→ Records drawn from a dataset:

.....

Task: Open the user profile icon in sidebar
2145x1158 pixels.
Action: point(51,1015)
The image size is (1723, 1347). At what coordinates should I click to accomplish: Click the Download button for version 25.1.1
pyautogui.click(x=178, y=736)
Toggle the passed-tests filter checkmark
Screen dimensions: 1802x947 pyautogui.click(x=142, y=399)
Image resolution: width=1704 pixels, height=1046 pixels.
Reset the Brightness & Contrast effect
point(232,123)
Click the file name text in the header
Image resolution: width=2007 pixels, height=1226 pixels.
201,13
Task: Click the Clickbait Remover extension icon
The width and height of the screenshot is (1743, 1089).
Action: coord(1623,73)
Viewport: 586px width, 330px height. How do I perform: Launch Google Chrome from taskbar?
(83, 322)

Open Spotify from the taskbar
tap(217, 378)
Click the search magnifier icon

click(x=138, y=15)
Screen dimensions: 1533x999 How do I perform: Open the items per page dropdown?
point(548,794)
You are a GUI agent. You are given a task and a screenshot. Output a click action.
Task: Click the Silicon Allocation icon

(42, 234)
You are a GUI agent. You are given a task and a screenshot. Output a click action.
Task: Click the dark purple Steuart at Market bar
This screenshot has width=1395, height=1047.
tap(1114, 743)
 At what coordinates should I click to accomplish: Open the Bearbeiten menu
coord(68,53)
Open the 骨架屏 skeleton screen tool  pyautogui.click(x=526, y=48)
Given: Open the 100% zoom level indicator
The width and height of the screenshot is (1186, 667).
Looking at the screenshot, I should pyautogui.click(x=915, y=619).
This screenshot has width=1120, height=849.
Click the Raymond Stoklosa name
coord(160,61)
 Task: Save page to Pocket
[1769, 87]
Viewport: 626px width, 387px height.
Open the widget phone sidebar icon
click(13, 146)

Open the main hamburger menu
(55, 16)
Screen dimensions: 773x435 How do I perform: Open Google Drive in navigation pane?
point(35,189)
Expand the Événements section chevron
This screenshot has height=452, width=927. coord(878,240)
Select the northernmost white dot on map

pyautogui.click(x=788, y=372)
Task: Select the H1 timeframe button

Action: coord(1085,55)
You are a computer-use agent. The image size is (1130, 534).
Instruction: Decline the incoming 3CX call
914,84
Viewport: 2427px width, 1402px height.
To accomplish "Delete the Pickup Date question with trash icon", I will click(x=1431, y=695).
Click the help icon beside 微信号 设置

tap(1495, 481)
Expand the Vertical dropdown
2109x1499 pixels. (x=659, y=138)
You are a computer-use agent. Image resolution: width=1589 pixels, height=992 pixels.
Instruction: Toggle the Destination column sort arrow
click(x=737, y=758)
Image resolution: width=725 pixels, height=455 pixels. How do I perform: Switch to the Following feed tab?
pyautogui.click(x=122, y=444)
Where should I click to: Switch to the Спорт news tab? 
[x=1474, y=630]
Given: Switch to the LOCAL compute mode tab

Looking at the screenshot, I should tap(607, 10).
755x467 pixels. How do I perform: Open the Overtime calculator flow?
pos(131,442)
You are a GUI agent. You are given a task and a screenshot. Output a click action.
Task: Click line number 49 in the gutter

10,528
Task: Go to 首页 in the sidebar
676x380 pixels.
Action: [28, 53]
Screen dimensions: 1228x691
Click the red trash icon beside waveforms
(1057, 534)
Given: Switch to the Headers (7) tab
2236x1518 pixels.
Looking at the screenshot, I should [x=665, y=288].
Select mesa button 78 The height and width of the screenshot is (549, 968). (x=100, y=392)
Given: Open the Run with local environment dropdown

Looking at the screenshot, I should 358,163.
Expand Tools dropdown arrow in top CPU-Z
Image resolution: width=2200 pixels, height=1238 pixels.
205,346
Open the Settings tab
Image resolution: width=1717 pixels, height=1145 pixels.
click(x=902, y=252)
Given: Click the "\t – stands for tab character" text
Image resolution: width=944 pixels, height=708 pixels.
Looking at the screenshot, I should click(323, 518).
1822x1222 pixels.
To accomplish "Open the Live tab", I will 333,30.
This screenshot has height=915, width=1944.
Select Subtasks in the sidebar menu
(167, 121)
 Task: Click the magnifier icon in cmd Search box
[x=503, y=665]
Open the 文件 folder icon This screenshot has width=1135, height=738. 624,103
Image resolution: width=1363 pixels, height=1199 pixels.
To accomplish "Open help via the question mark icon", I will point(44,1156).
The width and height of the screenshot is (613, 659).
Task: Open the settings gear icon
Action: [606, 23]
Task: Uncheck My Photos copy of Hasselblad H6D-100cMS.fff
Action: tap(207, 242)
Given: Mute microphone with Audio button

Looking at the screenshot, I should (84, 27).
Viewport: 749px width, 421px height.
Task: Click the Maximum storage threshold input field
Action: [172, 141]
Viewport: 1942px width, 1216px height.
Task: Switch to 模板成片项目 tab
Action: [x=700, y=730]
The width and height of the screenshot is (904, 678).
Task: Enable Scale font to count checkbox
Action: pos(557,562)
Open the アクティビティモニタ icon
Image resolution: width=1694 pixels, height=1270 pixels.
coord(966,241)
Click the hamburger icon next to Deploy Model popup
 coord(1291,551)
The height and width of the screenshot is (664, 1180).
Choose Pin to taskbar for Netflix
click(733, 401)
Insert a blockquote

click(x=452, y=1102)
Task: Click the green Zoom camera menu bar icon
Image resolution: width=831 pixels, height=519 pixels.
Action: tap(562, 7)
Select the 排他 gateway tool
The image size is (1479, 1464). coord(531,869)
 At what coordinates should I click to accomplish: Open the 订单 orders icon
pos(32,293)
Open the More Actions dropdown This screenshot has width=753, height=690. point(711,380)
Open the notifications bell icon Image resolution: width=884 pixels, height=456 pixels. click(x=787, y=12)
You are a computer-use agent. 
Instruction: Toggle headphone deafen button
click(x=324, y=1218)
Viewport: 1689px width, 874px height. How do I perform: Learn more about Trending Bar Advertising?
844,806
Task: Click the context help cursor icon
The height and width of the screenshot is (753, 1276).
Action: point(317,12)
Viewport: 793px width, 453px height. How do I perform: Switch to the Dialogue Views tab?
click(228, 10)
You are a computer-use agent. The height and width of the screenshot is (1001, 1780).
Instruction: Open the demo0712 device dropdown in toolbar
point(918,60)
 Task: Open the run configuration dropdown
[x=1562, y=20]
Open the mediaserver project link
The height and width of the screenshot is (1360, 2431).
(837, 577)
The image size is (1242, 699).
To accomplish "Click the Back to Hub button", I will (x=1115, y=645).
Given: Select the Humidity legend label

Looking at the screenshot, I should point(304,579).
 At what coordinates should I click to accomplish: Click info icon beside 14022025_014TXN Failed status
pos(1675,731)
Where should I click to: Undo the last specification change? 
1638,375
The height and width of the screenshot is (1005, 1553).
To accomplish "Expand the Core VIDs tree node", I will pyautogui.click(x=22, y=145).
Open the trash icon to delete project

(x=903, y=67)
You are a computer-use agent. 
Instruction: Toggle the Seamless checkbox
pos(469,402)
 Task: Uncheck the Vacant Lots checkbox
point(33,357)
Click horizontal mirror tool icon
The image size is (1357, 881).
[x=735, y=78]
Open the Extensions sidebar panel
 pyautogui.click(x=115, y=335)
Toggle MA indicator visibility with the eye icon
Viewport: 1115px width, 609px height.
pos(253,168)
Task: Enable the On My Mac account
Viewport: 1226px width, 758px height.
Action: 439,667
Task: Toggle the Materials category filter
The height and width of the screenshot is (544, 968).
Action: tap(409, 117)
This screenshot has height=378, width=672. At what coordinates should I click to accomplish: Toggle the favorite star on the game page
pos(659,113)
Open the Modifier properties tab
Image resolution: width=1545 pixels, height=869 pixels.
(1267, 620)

.....

→ TRY IT: Transcribe each record above exactly. Skip none.

→ ANSWER AREA:
Task: Open the user profile icon in sidebar
2145x1158 pixels.
Action: point(51,1015)
The image size is (1723, 1347). At what coordinates should I click to accomplish: Click the Download button for version 25.1.1
pyautogui.click(x=178, y=736)
Toggle the passed-tests filter checkmark
Screen dimensions: 1802x947 pyautogui.click(x=142, y=399)
Image resolution: width=1704 pixels, height=1046 pixels.
Reset the Brightness & Contrast effect
point(232,123)
Click the file name text in the header
Image resolution: width=2007 pixels, height=1226 pixels.
201,13
Task: Click the Clickbait Remover extension icon
The width and height of the screenshot is (1743, 1089).
Action: coord(1623,73)
Viewport: 586px width, 330px height. How do I perform: Launch Google Chrome from taskbar?
(83, 322)

Open Spotify from the taskbar
tap(217, 378)
Click the search magnifier icon

click(x=138, y=15)
Screen dimensions: 1533x999 How do I perform: Open the items per page dropdown?
point(548,794)
You are a GUI agent. You are given a task and a screenshot. Output a click action.
Task: Click the Silicon Allocation icon

(42, 234)
You are a GUI agent. You are given a task and a screenshot. Output a click action.
Task: Click the dark purple Steuart at Market bar
This screenshot has width=1395, height=1047.
tap(1114, 743)
 At what coordinates should I click to accomplish: Open the Bearbeiten menu
coord(68,53)
Open the 骨架屏 skeleton screen tool  pyautogui.click(x=526, y=48)
Given: Open the 100% zoom level indicator
The width and height of the screenshot is (1186, 667).
Looking at the screenshot, I should pyautogui.click(x=915, y=619).
This screenshot has width=1120, height=849.
Click the Raymond Stoklosa name
coord(160,61)
 Task: Save page to Pocket
[1769, 87]
Viewport: 626px width, 387px height.
Open the widget phone sidebar icon
click(13, 146)

Open the main hamburger menu
(55, 16)
Screen dimensions: 773x435 How do I perform: Open Google Drive in navigation pane?
point(35,189)
Expand the Événements section chevron
This screenshot has height=452, width=927. coord(878,240)
Select the northernmost white dot on map

pyautogui.click(x=788, y=372)
Task: Select the H1 timeframe button

Action: coord(1085,55)
You are a computer-use agent. The image size is (1130, 534).
Instruction: Decline the incoming 3CX call
914,84
Viewport: 2427px width, 1402px height.
To accomplish "Delete the Pickup Date question with trash icon", I will click(x=1431, y=695).
Click the help icon beside 微信号 设置

tap(1495, 481)
Expand the Vertical dropdown
2109x1499 pixels. (x=659, y=138)
You are a computer-use agent. Image resolution: width=1589 pixels, height=992 pixels.
Instruction: Toggle the Destination column sort arrow
click(x=737, y=758)
Image resolution: width=725 pixels, height=455 pixels. How do I perform: Switch to the Following feed tab?
pyautogui.click(x=122, y=444)
Where should I click to: Switch to the Спорт news tab? 
[x=1474, y=630]
Given: Switch to the LOCAL compute mode tab

Looking at the screenshot, I should tap(607, 10).
755x467 pixels. How do I perform: Open the Overtime calculator flow?
pos(131,442)
You are a GUI agent. You are given a task and a screenshot. Output a click action.
Task: Click line number 49 in the gutter

10,528
Task: Go to 首页 in the sidebar
676x380 pixels.
Action: [28, 53]
Screen dimensions: 1228x691
Click the red trash icon beside waveforms
(1057, 534)
Given: Switch to the Headers (7) tab
2236x1518 pixels.
Looking at the screenshot, I should [x=665, y=288].
Select mesa button 78 The height and width of the screenshot is (549, 968). (x=100, y=392)
Given: Open the Run with local environment dropdown

Looking at the screenshot, I should 358,163.
Expand Tools dropdown arrow in top CPU-Z
Image resolution: width=2200 pixels, height=1238 pixels.
205,346
Open the Settings tab
Image resolution: width=1717 pixels, height=1145 pixels.
click(x=902, y=252)
Given: Click the "\t – stands for tab character" text
Image resolution: width=944 pixels, height=708 pixels.
Looking at the screenshot, I should click(323, 518).
1822x1222 pixels.
To accomplish "Open the Live tab", I will 333,30.
This screenshot has height=915, width=1944.
Select Subtasks in the sidebar menu
(167, 121)
 Task: Click the magnifier icon in cmd Search box
[x=503, y=665]
Open the 文件 folder icon This screenshot has width=1135, height=738. 624,103
Image resolution: width=1363 pixels, height=1199 pixels.
To accomplish "Open help via the question mark icon", I will point(44,1156).
The width and height of the screenshot is (613, 659).
Task: Open the settings gear icon
Action: [606, 23]
Task: Uncheck My Photos copy of Hasselblad H6D-100cMS.fff
Action: tap(207, 242)
Given: Mute microphone with Audio button

Looking at the screenshot, I should (84, 27).
Viewport: 749px width, 421px height.
Task: Click the Maximum storage threshold input field
Action: [172, 141]
Viewport: 1942px width, 1216px height.
Task: Switch to 模板成片项目 tab
Action: [x=700, y=730]
The width and height of the screenshot is (904, 678).
Task: Enable Scale font to count checkbox
Action: pos(557,562)
Open the アクティビティモニタ icon
Image resolution: width=1694 pixels, height=1270 pixels.
coord(966,241)
Click the hamburger icon next to Deploy Model popup
 coord(1291,551)
The height and width of the screenshot is (664, 1180).
Choose Pin to taskbar for Netflix
click(733, 401)
Insert a blockquote

click(x=452, y=1102)
Task: Click the green Zoom camera menu bar icon
Image resolution: width=831 pixels, height=519 pixels.
Action: tap(562, 7)
Select the 排他 gateway tool
The image size is (1479, 1464). coord(531,869)
 At what coordinates should I click to accomplish: Open the 订单 orders icon
pos(32,293)
Open the More Actions dropdown This screenshot has width=753, height=690. point(711,380)
Open the notifications bell icon Image resolution: width=884 pixels, height=456 pixels. click(x=787, y=12)
You are a computer-use agent. 
Instruction: Toggle headphone deafen button
click(x=324, y=1218)
Viewport: 1689px width, 874px height. How do I perform: Learn more about Trending Bar Advertising?
844,806
Task: Click the context help cursor icon
The height and width of the screenshot is (753, 1276).
Action: point(317,12)
Viewport: 793px width, 453px height. How do I perform: Switch to the Dialogue Views tab?
click(228, 10)
You are a computer-use agent. The height and width of the screenshot is (1001, 1780).
Instruction: Open the demo0712 device dropdown in toolbar
point(918,60)
 Task: Open the run configuration dropdown
[x=1562, y=20]
Open the mediaserver project link
The height and width of the screenshot is (1360, 2431).
(837, 577)
The image size is (1242, 699).
To accomplish "Click the Back to Hub button", I will (x=1115, y=645).
Given: Select the Humidity legend label

Looking at the screenshot, I should point(304,579).
 At what coordinates should I click to accomplish: Click info icon beside 14022025_014TXN Failed status
pos(1675,731)
Where should I click to: Undo the last specification change? 
1638,375
The height and width of the screenshot is (1005, 1553).
To accomplish "Expand the Core VIDs tree node", I will pyautogui.click(x=22, y=145).
Open the trash icon to delete project

(x=903, y=67)
You are a computer-use agent. 
Instruction: Toggle the Seamless checkbox
pos(469,402)
 Task: Uncheck the Vacant Lots checkbox
point(33,357)
Click horizontal mirror tool icon
The image size is (1357, 881).
[x=735, y=78]
Open the Extensions sidebar panel
 pyautogui.click(x=115, y=335)
Toggle MA indicator visibility with the eye icon
Viewport: 1115px width, 609px height.
pos(253,168)
Task: Enable the On My Mac account
Viewport: 1226px width, 758px height.
Action: 439,667
Task: Toggle the Materials category filter
The height and width of the screenshot is (544, 968).
Action: tap(409, 117)
This screenshot has height=378, width=672. At what coordinates should I click to accomplish: Toggle the favorite star on the game page
pos(659,113)
Open the Modifier properties tab
Image resolution: width=1545 pixels, height=869 pixels.
(1267, 620)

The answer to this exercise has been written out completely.